Day 4 of our recent 10 day team camping trip found me exhilarated, albeit sopping wet, running barefoot along massive dunes on the Oregon coast at Pacific City, OR. The approaching storm system that had us socked in for the past few days had finally manifested into gale-force winds, whipping up a violent surf that added salty spray to the already driving rain as I jogged along through the abrasive sand. This different, and therefore exciting run (think kelp and dead jellyfish strewn about) was a welcome reprieve to my otherwise foul mood brought about due to what was to be a relaxing, beach-reclined surfing sojourn sadly turned into a cold and sodden misery fest. Luckily, our three to four-ish day stint on the Oregon coast was cut short to two days. Two days of cuddling up next to a puddle inside my tent. We couldn't have been headed for a better location: Bend, OR. The high desert. And our third stop of four on CVTC's 2010 "Monkeying around down south" trip.
Now, this doesn't near weave the tale of the adventure on our camping/training/road trip, so let's rewind to the beginning and do it proper with pictures and all.

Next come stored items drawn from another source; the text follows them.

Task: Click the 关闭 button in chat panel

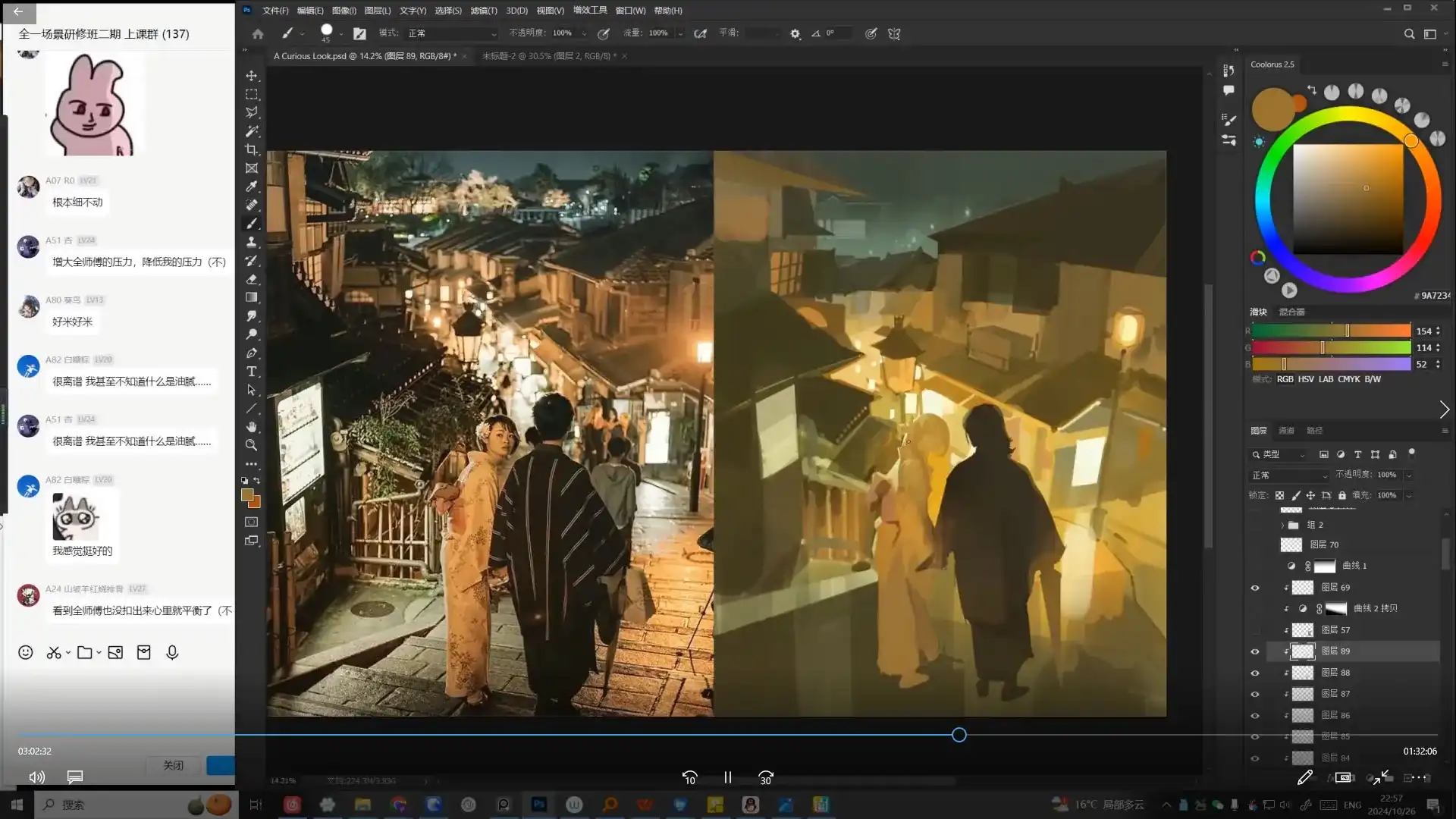Action: (173, 765)
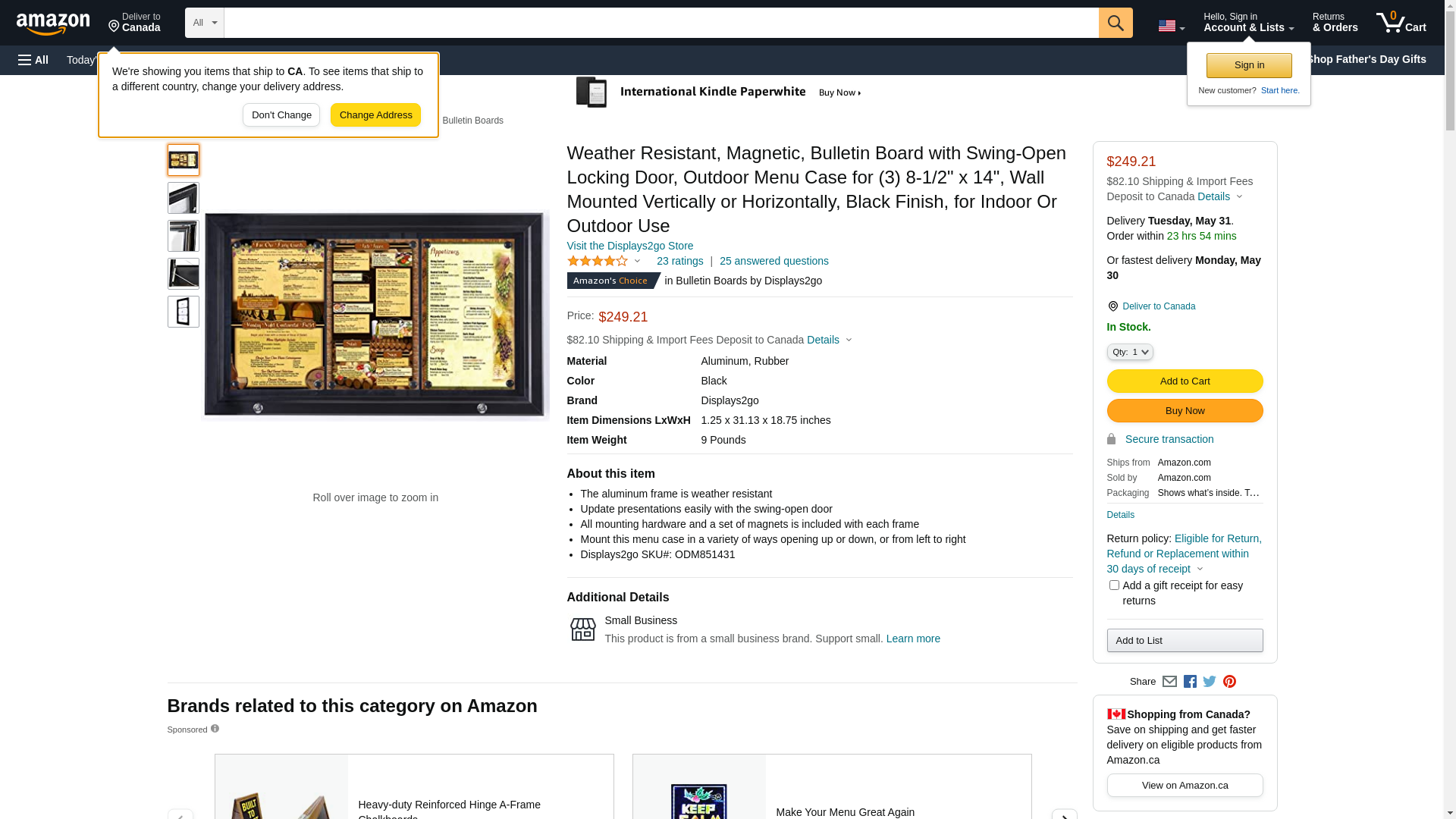Share on Twitter icon
This screenshot has width=1456, height=819.
coord(1210,682)
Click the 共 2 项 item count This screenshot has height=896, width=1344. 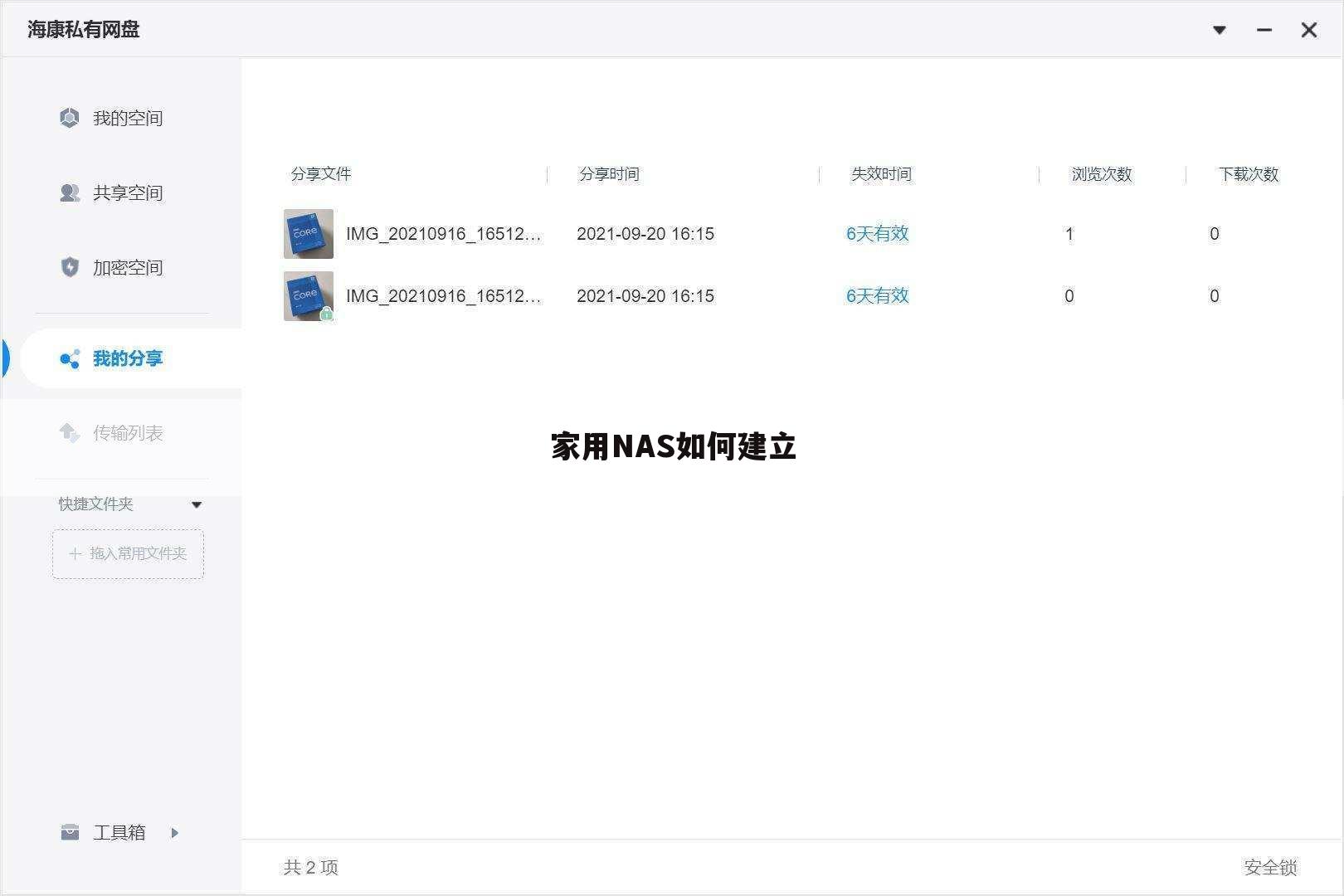pos(310,867)
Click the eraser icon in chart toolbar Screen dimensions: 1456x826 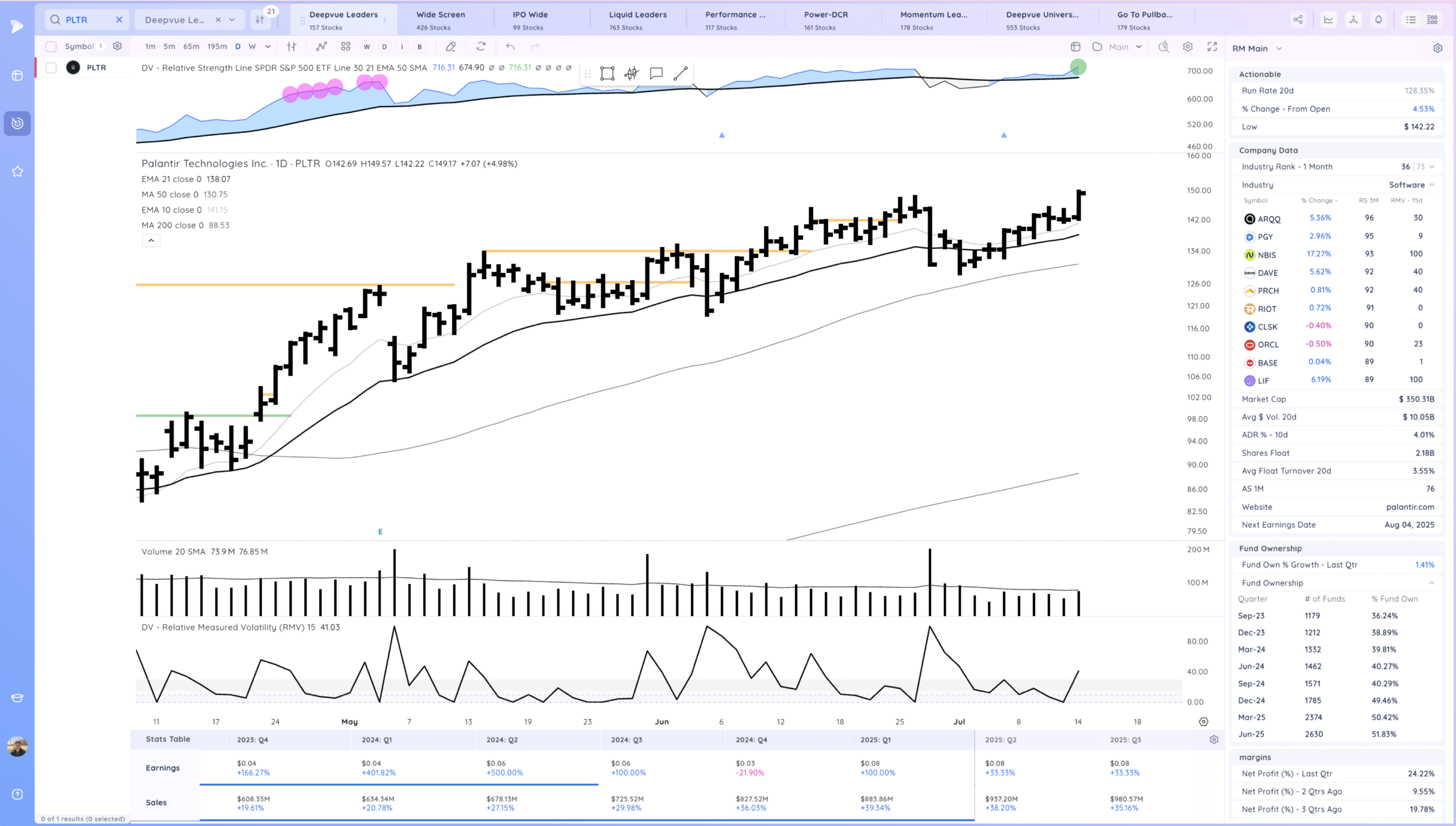click(x=450, y=47)
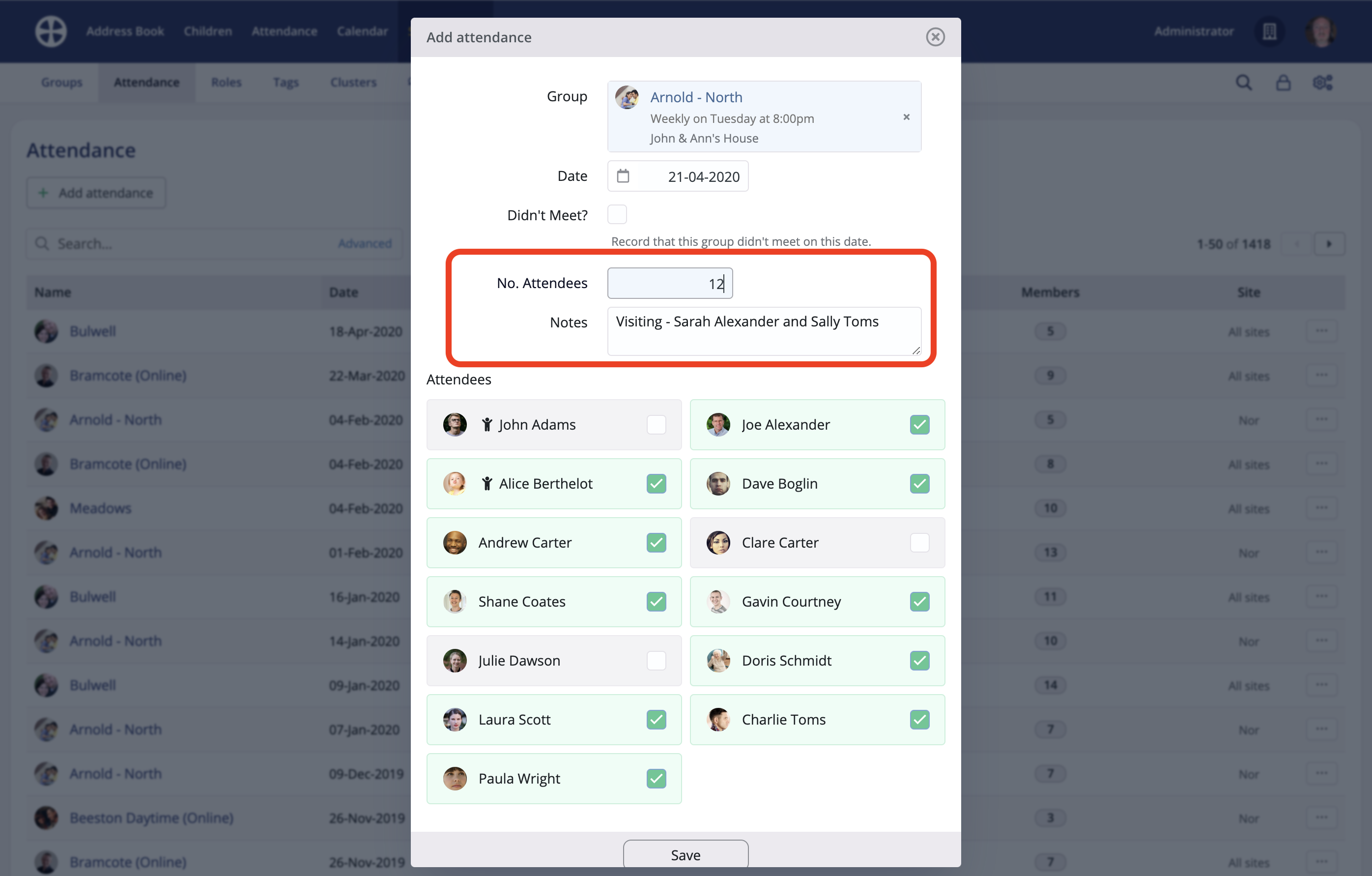This screenshot has width=1372, height=876.
Task: Open the Calendar menu item
Action: 362,31
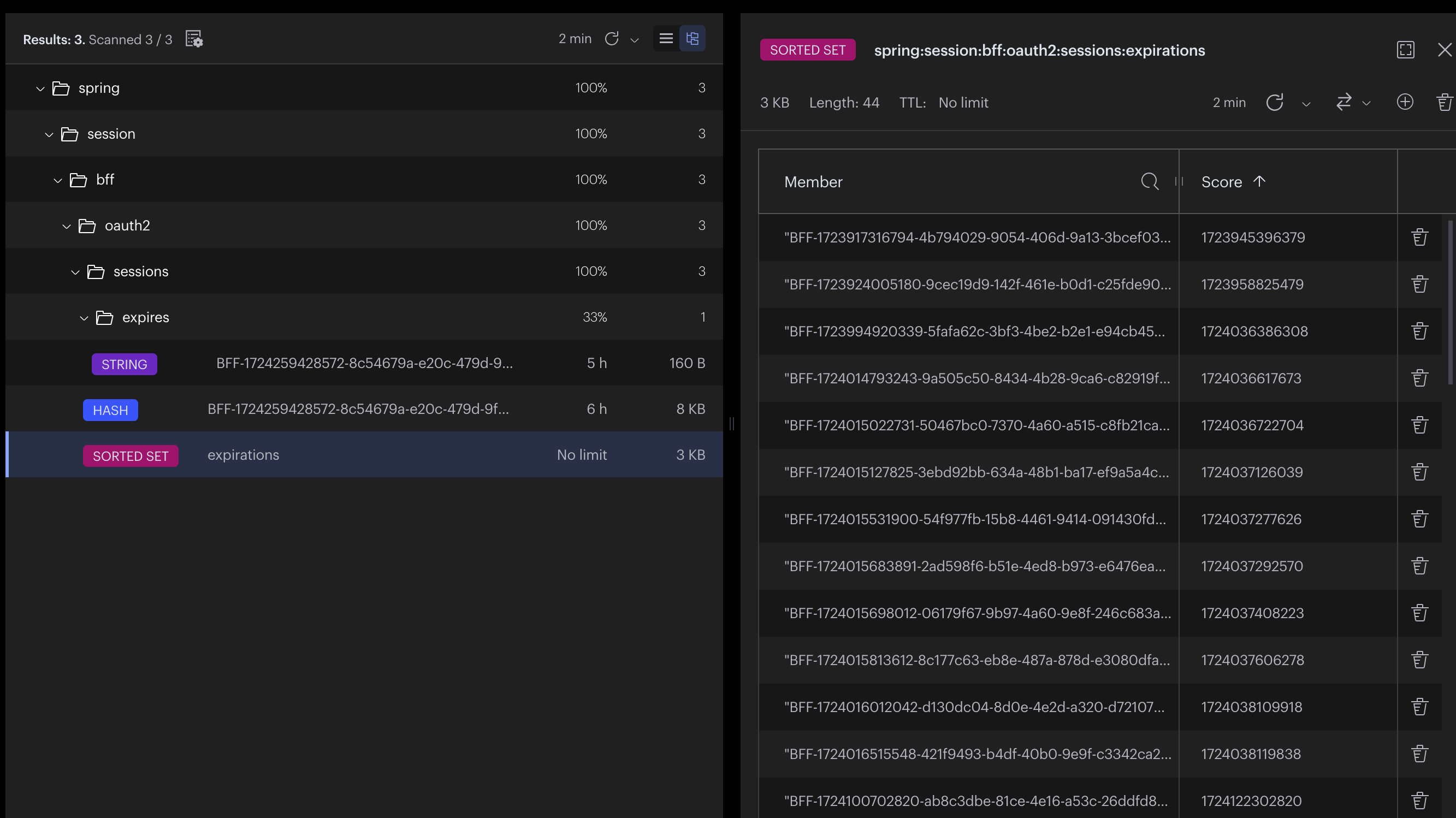The image size is (1456, 818).
Task: Expand key details to full screen
Action: coord(1406,50)
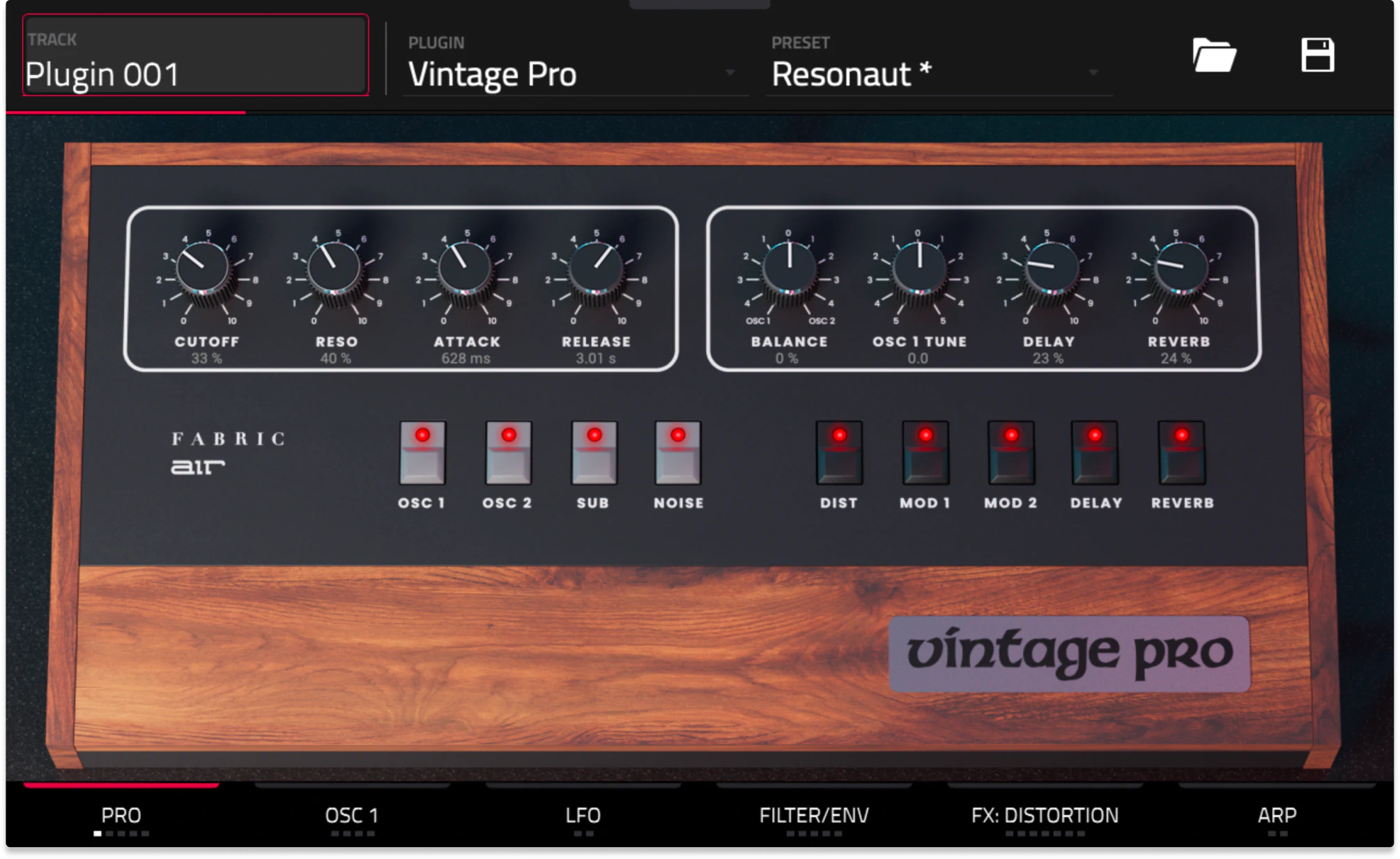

Our first stop of the trip was at Mount St. Helens, Washington, and one of the most spectacular runs of my life (on Ape Canyon Trail. As you read on, you will notice an undeniable monkey/ape theme to our trip, thus explaining the title). The scenery was so abnormal and breathtaking on and around this active volcano that it became an instant hit. The 1980 eruption of Mount St. Helens decimated everything within 600 square kilometres as it's north face collapsed. To this day, it remains the most destructive volcanic eruption in history in the United States. (Check out video of the 1980 eruption here)
The peak of Mount St. Helens seems so near, but is in fact still thousands of feet above where we made it to. The peak even lost 1,300 feet off the top in the 1980 eruption.
That afternoon after our run on St. Helens, we took to spelunking the nearby Ape Cave. What I thought would be a small cave system that perhaps a small group of capuchins could theoretically inhabit, turned into a 1.6 mile underground journey of fear and discovery.
The dank darkness in Ape Cave was absolute, and the temperature was frigid. Those in t-shirts invariably froze.
At every bend in the lava tube, we were confronted with challenging obstacles. Here, Geoffrey is squirming his way through a tight spot. Another hindrance was an 8-foot cliff we had to scramble up and over.
Mid-way through our 1+hr odyssey through the abyss, we were tantalized by a hole in the ceiling offering fresh air and light to help reverse our gradual Gollum-esque acclimation to the dark (like googly eyes, pallor and mental insanity).
Out of the cave, and without any long-term cave dweller adaptations having taken hold, we took to the road to make for Oregon and the "beach time" that awaited. Cannon Beach, OR is one of the quaintest little towns I know, situated directly on never-ending beach, with boutique shops and cafés that speak to a zoning requirement of "one-storey cute and shingled".
Cape Kiwanda at Pacific City, OR. I wasn't too choked up to leave this behind... The boys were left making do with the "food tent" for the trip after our rightful tent was somehow left behind in Whistler by certain members of the team.
The weather upon our arrival in Bend, OR was nothing short of a miracle as we were met with bone dry heat. Every possession was laid out to dry. Our campsite at Tumalo State Park had phenomenal rollerskiing through the desert.
After a few days to dry out, even Bend couldn't remain dry with the imposing weather from the coast.
Smith Rock State Park near Bend. Amazing scenery and running trails.
Monkey Face in Smith Rock.
Back side of the hulking Monkey Face.
Two Great Horned Owls at Tumalo State Park campground.
S'more preparation - the traditional art I have honed all my life under the tutelage of my old man's marshmallow roasting skills.
Twin Lake Campground in Winthrop, WA. Unfortunately, we only spent one night here and left early the next morning without getting a chance to explore the environs.
CVTC (which I hear is being changed to CVDC - Callaghan Valley Development Cenre) 2010-2011 below Liberty Bell Mountain at Washington Pass at the conclusion of our trip.
I am now back in Whistler for the remainder of the fall waiting for the snow to fly. It's time to both narrow the focus and address any last minute preparation issues before important racing becomes a reality.